PHRI Scientist Jason Roberts was one of 7 McMaster researchers highlighted yesterday at the CIHR announcement of its $131 million landmark investment in clinical trials.
Roberts received $2.7 million for the clinical trial, Targeted Therapy with Glycogen Synthase Kinase-3 Inhibition for Arrhythmogenic Right Ventricular Cardiomyopathy (TARGETED-ARVC) looking to develop the first therapy for the genetic heart disorder which often manifests as sudden cardiac death in teenagers and people in their 20s.
“It can be a helpless feeling to carry a gene for ACM and know that, no matter how you live your life, you will some day develop a deadly form of heart disease. The goal of our research program is to develop an effective medical therapy that is able to prevent the onset of ACM and dramatically improve the lives of thousands of Canadians and their families.”

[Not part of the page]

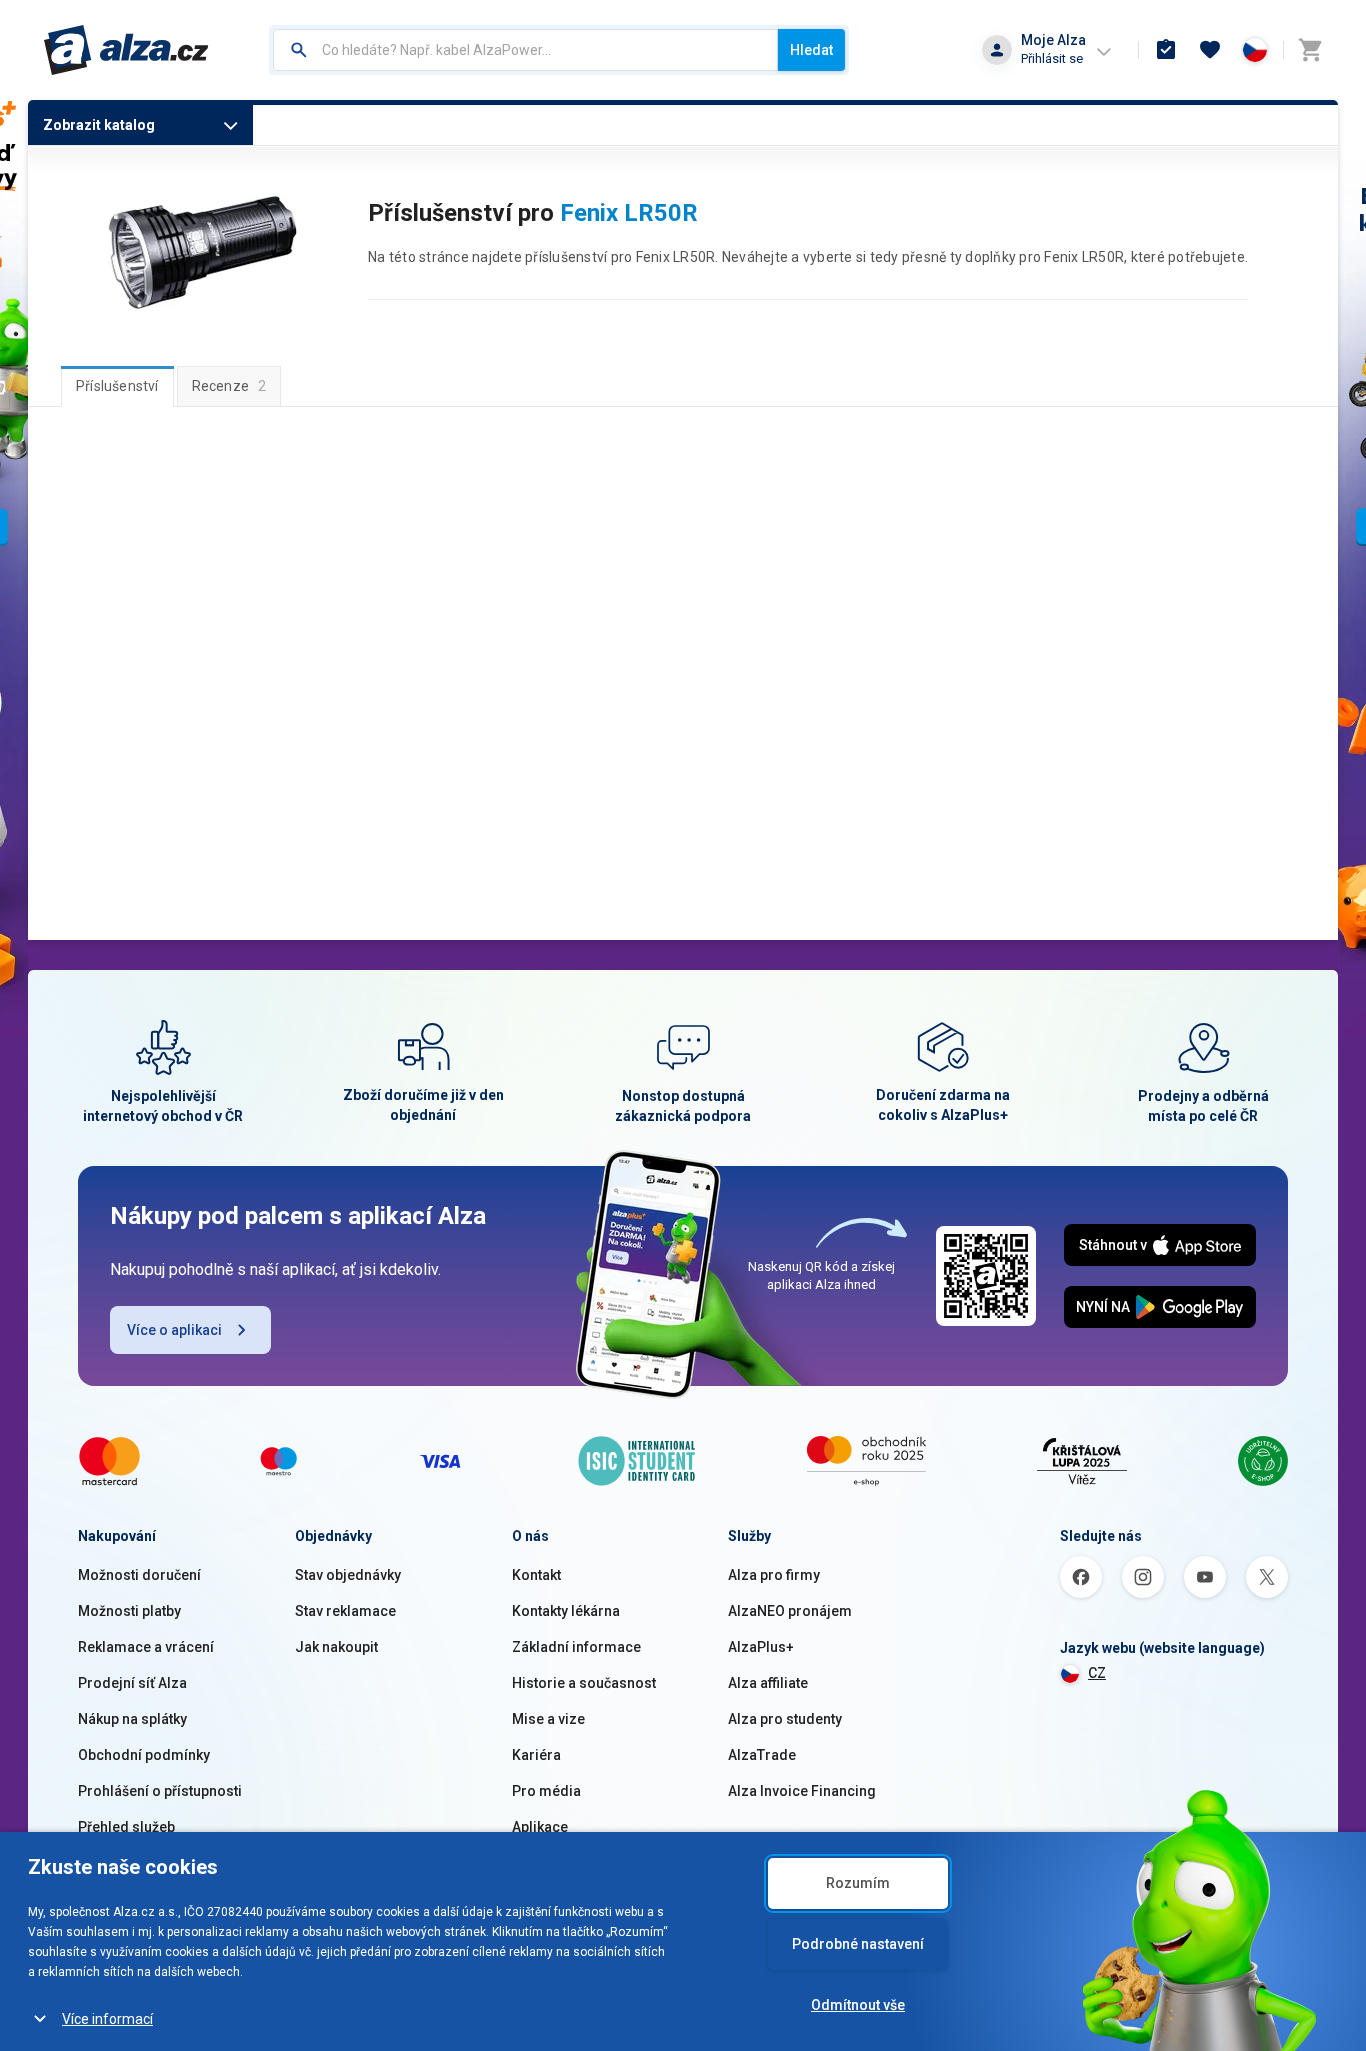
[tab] (117, 386)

Awarded the inaugural Canadian Institutes of Health Research (CIHR) Maud Menten New Principal Investigator Prize in Genetics (2022), Roberts also recently won funding in CIHR’s Spring 2022 Project Grant competition to investigate RYR2-targeted gene therapies for treating an inherited cardiac condition that causes sudden irregular heart rhythm (arrhythmia) in children and young adults – as well as a substantial CIHR grant for the ACM/ ARVC research program.
A member of PHRI’s arrhythmia research team, Roberts works with PHRI Senior Scientist Guillaume Pare and the genetics research team since his interests focus on the genetics of cardiac arrhythmias, and evaluating the clinical utility of new drugs and gene-based therapies as treatments for both rare and common forms of cardiac arrhythmias.
Roberts is also helping to drive a translational program with international collaborators from basic science, genetics, and clinical medicine – which represents a critical step in moving an innovative scientific discovery from bench to bedside. In this program, he is mentored by PHRI Senior Scientists Stuart Connolly, Jeff Healey, and Salim Yusuf.